[Opening RECORDS TO PROCESS section]

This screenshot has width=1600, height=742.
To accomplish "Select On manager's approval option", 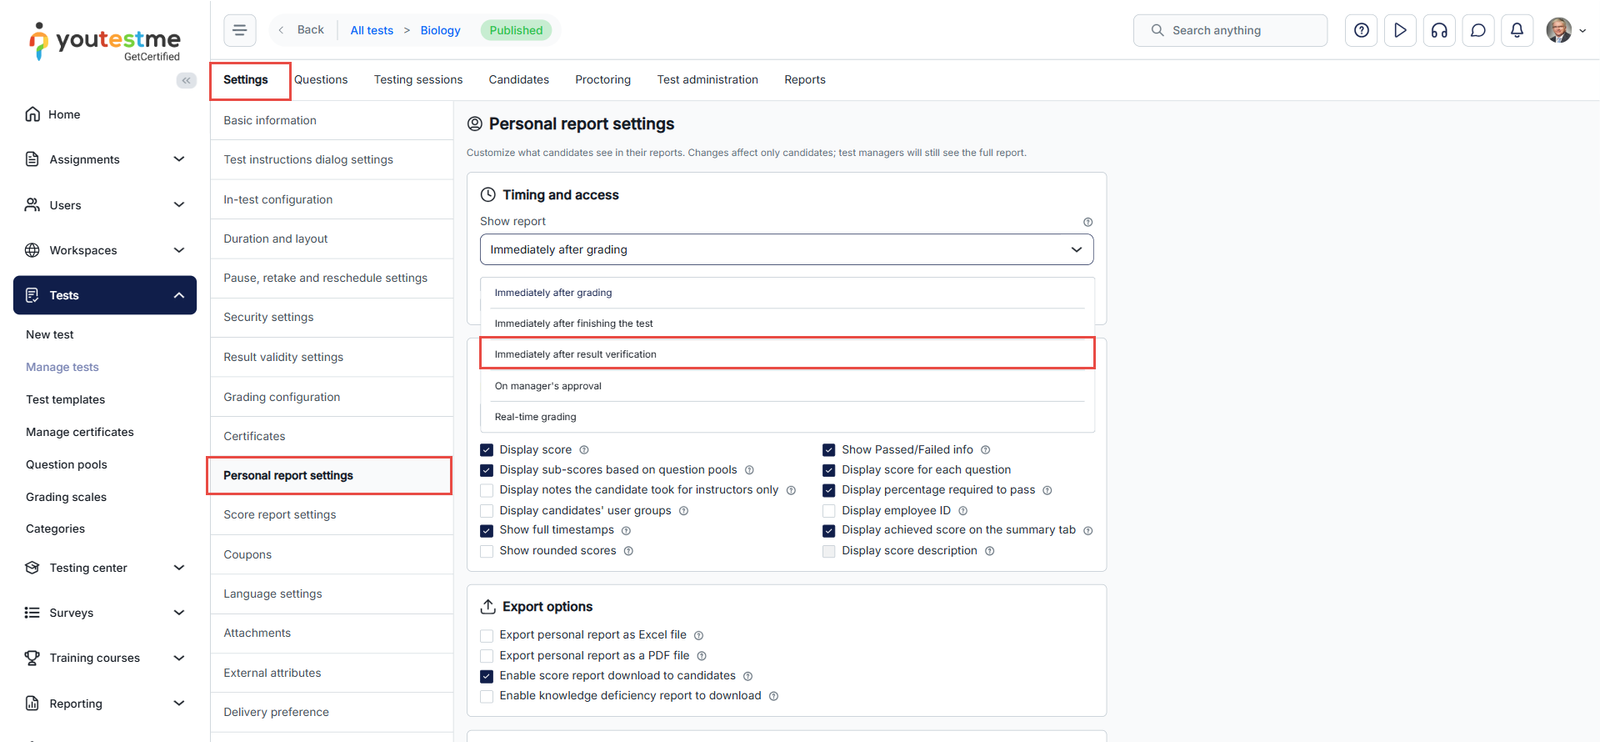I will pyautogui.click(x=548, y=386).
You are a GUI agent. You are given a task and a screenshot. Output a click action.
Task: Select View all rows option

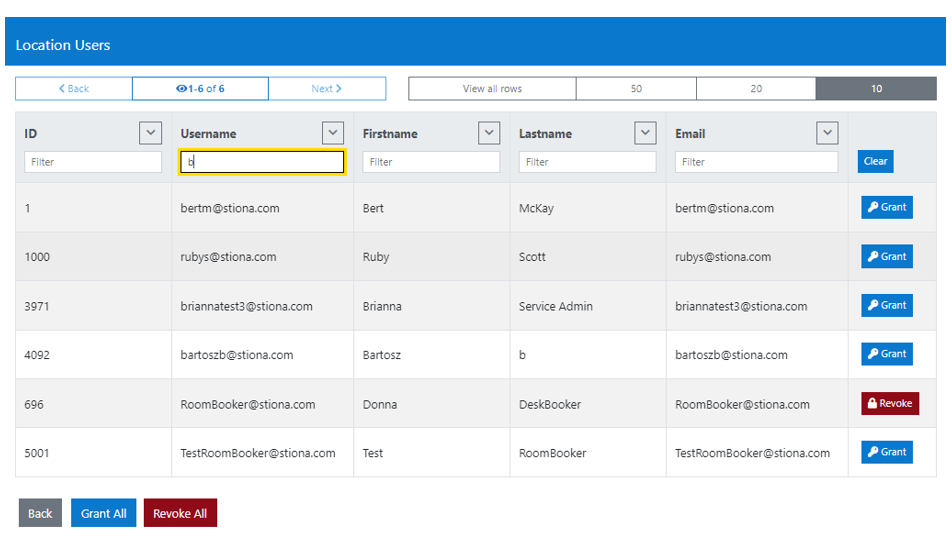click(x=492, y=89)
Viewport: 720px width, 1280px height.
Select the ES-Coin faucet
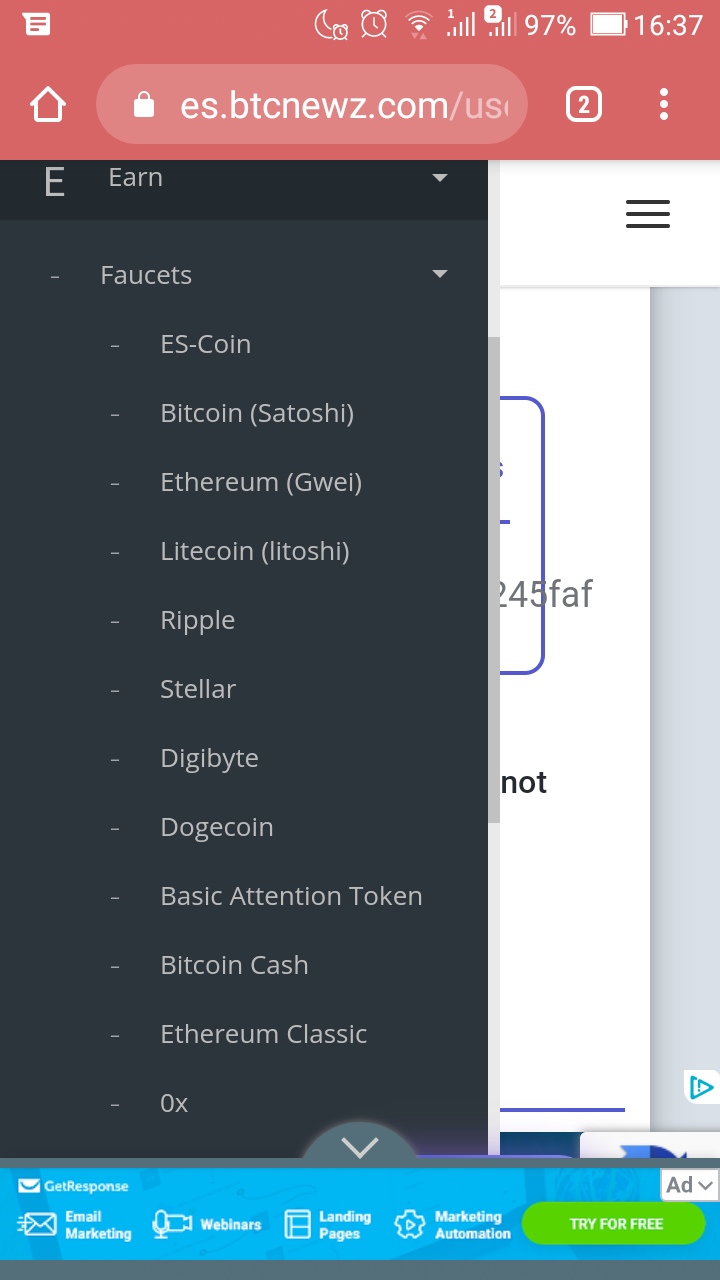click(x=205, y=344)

[Closing RECORDS TO PROCESS section]

Everything from the line with "Viewport: 720px width, 1280px height." through the end of the listing above, both ends included, should be set down exactly; copy nothing else, and skip the pictures.

Viewport: 720px width, 1280px height.
Select the ES-Coin faucet
click(x=205, y=344)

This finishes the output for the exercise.